* [Assignment]: The records that follow are to be reproduced verbatim.

* [Task input]:

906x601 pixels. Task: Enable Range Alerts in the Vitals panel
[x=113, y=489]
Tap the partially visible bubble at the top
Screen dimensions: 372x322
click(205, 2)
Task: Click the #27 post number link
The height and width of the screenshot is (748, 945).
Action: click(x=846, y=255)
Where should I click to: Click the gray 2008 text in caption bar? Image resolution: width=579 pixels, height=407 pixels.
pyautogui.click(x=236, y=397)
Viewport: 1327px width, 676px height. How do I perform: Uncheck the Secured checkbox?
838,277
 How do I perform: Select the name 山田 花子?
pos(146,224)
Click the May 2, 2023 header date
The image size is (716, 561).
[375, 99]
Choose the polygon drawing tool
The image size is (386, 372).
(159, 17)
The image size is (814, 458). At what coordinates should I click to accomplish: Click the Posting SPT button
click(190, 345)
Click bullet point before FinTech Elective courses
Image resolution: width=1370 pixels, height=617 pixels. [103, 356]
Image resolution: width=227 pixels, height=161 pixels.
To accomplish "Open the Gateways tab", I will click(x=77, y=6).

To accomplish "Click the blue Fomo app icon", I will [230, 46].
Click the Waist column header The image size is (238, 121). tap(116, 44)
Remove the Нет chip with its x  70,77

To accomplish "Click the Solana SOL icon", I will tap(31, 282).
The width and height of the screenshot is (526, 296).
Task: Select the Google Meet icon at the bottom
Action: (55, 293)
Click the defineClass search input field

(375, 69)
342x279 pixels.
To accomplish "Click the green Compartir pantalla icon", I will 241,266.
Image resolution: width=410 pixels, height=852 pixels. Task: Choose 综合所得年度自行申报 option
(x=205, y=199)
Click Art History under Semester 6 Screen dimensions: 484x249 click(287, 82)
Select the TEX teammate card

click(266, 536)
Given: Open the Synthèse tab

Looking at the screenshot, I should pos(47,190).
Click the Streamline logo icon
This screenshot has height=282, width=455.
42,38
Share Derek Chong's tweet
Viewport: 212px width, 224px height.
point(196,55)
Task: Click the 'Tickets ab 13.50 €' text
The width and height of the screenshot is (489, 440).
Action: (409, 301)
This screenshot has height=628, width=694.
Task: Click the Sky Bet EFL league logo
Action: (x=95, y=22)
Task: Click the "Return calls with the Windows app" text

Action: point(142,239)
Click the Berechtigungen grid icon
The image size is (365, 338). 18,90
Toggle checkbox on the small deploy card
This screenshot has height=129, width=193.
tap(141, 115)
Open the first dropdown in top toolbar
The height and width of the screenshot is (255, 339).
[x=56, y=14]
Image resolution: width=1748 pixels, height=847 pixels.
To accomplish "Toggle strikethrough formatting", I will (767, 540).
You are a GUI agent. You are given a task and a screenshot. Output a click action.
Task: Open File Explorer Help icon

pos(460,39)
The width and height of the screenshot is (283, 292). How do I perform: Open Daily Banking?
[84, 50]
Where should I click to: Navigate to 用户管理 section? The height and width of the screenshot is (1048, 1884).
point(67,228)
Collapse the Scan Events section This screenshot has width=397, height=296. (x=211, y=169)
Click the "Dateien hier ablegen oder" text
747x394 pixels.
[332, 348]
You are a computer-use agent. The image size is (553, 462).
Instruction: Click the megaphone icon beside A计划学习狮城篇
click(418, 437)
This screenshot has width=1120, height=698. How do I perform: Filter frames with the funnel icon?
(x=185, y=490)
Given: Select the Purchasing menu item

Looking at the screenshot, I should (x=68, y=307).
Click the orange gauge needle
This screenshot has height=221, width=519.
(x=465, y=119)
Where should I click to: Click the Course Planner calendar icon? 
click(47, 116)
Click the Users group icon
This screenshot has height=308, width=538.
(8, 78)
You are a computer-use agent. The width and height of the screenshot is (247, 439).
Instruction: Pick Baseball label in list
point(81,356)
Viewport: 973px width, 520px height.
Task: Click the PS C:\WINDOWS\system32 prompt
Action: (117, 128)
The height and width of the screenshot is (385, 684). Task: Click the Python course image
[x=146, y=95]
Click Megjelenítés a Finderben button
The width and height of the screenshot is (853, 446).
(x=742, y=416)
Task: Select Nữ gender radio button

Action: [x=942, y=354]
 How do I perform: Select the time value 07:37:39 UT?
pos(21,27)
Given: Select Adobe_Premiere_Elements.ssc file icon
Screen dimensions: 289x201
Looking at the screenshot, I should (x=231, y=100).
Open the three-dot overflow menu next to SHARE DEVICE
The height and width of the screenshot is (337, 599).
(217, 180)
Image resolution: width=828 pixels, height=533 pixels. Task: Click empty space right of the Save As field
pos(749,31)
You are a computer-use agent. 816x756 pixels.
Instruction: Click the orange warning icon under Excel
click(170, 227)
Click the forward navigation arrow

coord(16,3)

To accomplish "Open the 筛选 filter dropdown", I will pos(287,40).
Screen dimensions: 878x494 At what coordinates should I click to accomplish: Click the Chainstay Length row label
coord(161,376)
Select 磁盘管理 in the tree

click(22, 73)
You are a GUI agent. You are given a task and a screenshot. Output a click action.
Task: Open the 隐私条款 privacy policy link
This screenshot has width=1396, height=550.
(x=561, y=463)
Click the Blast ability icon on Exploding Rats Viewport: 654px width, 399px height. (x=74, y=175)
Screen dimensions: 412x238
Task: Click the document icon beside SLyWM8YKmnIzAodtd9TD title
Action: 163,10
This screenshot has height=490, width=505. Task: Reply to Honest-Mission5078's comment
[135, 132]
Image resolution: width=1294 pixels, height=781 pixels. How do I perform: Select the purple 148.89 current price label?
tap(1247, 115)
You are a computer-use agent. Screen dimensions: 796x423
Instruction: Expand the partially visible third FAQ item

* [Output for this task]:
906x601 pixels. Task: Enable Range Alerts in the Vitals panel
[x=113, y=489]
Tap the partially visible bubble at the top
Screen dimensions: 372x322
click(205, 2)
Task: Click the #27 post number link
The height and width of the screenshot is (748, 945).
Action: click(x=846, y=255)
Where should I click to: Click the gray 2008 text in caption bar? Image resolution: width=579 pixels, height=407 pixels.
pyautogui.click(x=236, y=397)
Viewport: 1327px width, 676px height. How do I perform: Uncheck the Secured checkbox?
838,277
 How do I perform: Select the name 山田 花子?
pos(146,224)
Click the May 2, 2023 header date
The image size is (716, 561).
[375, 99]
Choose the polygon drawing tool
The image size is (386, 372).
(159, 17)
The image size is (814, 458). At what coordinates should I click to accomplish: Click the Posting SPT button
click(190, 345)
Click bullet point before FinTech Elective courses
Image resolution: width=1370 pixels, height=617 pixels. [103, 356]
Image resolution: width=227 pixels, height=161 pixels.
To accomplish "Open the Gateways tab", I will click(x=77, y=6).

To accomplish "Click the blue Fomo app icon", I will [230, 46].
Click the Waist column header The image size is (238, 121). tap(116, 44)
Remove the Нет chip with its x  70,77

To accomplish "Click the Solana SOL icon", I will tap(31, 282).
The width and height of the screenshot is (526, 296).
Task: Select the Google Meet icon at the bottom
Action: (55, 293)
Click the defineClass search input field

(375, 69)
342x279 pixels.
To accomplish "Click the green Compartir pantalla icon", I will 241,266.
Image resolution: width=410 pixels, height=852 pixels. Task: Choose 综合所得年度自行申报 option
(x=205, y=199)
Click Art History under Semester 6 Screen dimensions: 484x249 click(287, 82)
Select the TEX teammate card

click(266, 536)
Given: Open the Synthèse tab

Looking at the screenshot, I should pos(47,190).
Click the Streamline logo icon
This screenshot has height=282, width=455.
42,38
Share Derek Chong's tweet
Viewport: 212px width, 224px height.
point(196,55)
Task: Click the 'Tickets ab 13.50 €' text
The width and height of the screenshot is (489, 440).
Action: (409, 301)
This screenshot has height=628, width=694.
Task: Click the Sky Bet EFL league logo
Action: (x=95, y=22)
Task: Click the "Return calls with the Windows app" text

Action: point(142,239)
Click the Berechtigungen grid icon
The image size is (365, 338). 18,90
Toggle checkbox on the small deploy card
This screenshot has height=129, width=193.
tap(141, 115)
Open the first dropdown in top toolbar
The height and width of the screenshot is (255, 339).
[x=56, y=14]
Image resolution: width=1748 pixels, height=847 pixels.
To accomplish "Toggle strikethrough formatting", I will (767, 540).
You are a GUI agent. You are given a task and a screenshot. Output a click action.
Task: Open File Explorer Help icon

pos(460,39)
The width and height of the screenshot is (283, 292). How do I perform: Open Daily Banking?
[84, 50]
Where should I click to: Navigate to 用户管理 section? The height and width of the screenshot is (1048, 1884).
point(67,228)
Collapse the Scan Events section This screenshot has width=397, height=296. (x=211, y=169)
Click the "Dateien hier ablegen oder" text
747x394 pixels.
[332, 348]
You are a computer-use agent. The image size is (553, 462).
Instruction: Click the megaphone icon beside A计划学习狮城篇
click(418, 437)
This screenshot has width=1120, height=698. How do I perform: Filter frames with the funnel icon?
(x=185, y=490)
Given: Select the Purchasing menu item

Looking at the screenshot, I should (x=68, y=307).
Click the orange gauge needle
This screenshot has height=221, width=519.
(x=465, y=119)
Where should I click to: Click the Course Planner calendar icon? 
click(47, 116)
Click the Users group icon
This screenshot has height=308, width=538.
(8, 78)
You are a computer-use agent. The width and height of the screenshot is (247, 439).
Instruction: Pick Baseball label in list
point(81,356)
Viewport: 973px width, 520px height.
Task: Click the PS C:\WINDOWS\system32 prompt
Action: (117, 128)
The height and width of the screenshot is (385, 684). Task: Click the Python course image
[x=146, y=95]
Click Megjelenítés a Finderben button
The width and height of the screenshot is (853, 446).
(x=742, y=416)
Task: Select Nữ gender radio button

Action: [x=942, y=354]
 How do I perform: Select the time value 07:37:39 UT?
pos(21,27)
Given: Select Adobe_Premiere_Elements.ssc file icon
Screen dimensions: 289x201
Looking at the screenshot, I should (x=231, y=100).
Open the three-dot overflow menu next to SHARE DEVICE
The height and width of the screenshot is (337, 599).
(217, 180)
Image resolution: width=828 pixels, height=533 pixels. Task: Click empty space right of the Save As field
pos(749,31)
You are a computer-use agent. 816x756 pixels.
Instruction: Click the orange warning icon under Excel
click(170, 227)
Click the forward navigation arrow

coord(16,3)

To accomplish "Open the 筛选 filter dropdown", I will pos(287,40).
Screen dimensions: 878x494 At what coordinates should I click to accomplish: Click the Chainstay Length row label
coord(161,376)
Select 磁盘管理 in the tree

click(22, 73)
You are a GUI agent. You are given a task and a screenshot. Output a click action.
Task: Open the 隐私条款 privacy policy link
This screenshot has width=1396, height=550.
(x=561, y=463)
Click the Blast ability icon on Exploding Rats Viewport: 654px width, 399px height. (x=74, y=175)
Screen dimensions: 412x238
Task: Click the document icon beside SLyWM8YKmnIzAodtd9TD title
Action: 163,10
This screenshot has height=490, width=505. Task: Reply to Honest-Mission5078's comment
[135, 132]
Image resolution: width=1294 pixels, height=781 pixels. How do I perform: Select the purple 148.89 current price label?
tap(1247, 115)
You are a computer-use agent. Screen dimensions: 796x423
Instruction: Expand the partially visible third FAQ item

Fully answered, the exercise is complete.